Records contained in a dataset:
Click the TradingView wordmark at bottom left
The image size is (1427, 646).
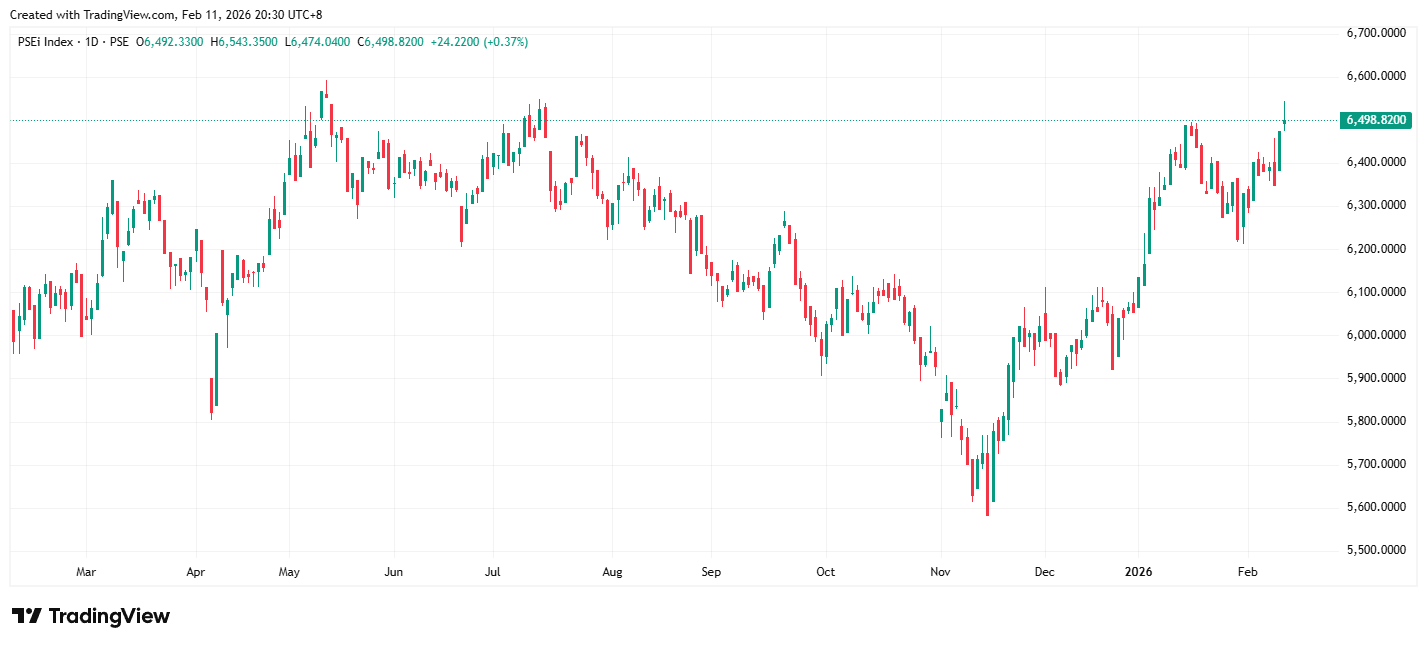click(x=108, y=616)
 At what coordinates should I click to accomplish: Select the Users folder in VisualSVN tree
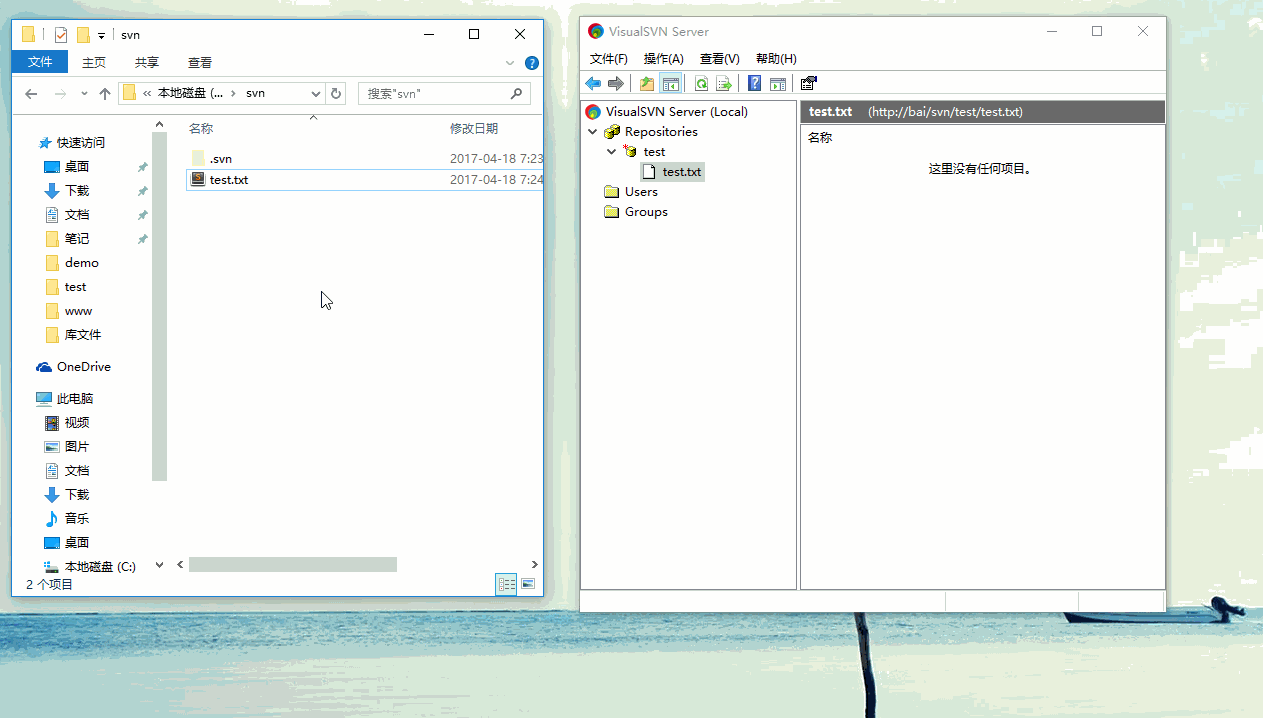pos(641,192)
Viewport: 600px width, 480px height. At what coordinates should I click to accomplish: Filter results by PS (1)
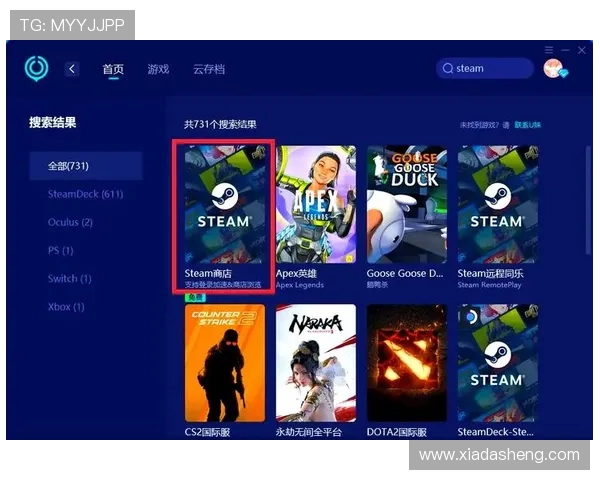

Work required | Word for word, print out all of the records above; pass over the pictures.

Written response |
Click the TradingView wordmark at bottom left
The image size is (1427, 646).
click(x=108, y=616)
 At what coordinates should I click to accomplish: Select the Users folder in VisualSVN tree
pos(641,192)
Viewport: 600px width, 480px height. At what coordinates should I click to accomplish: Filter results by PS (1)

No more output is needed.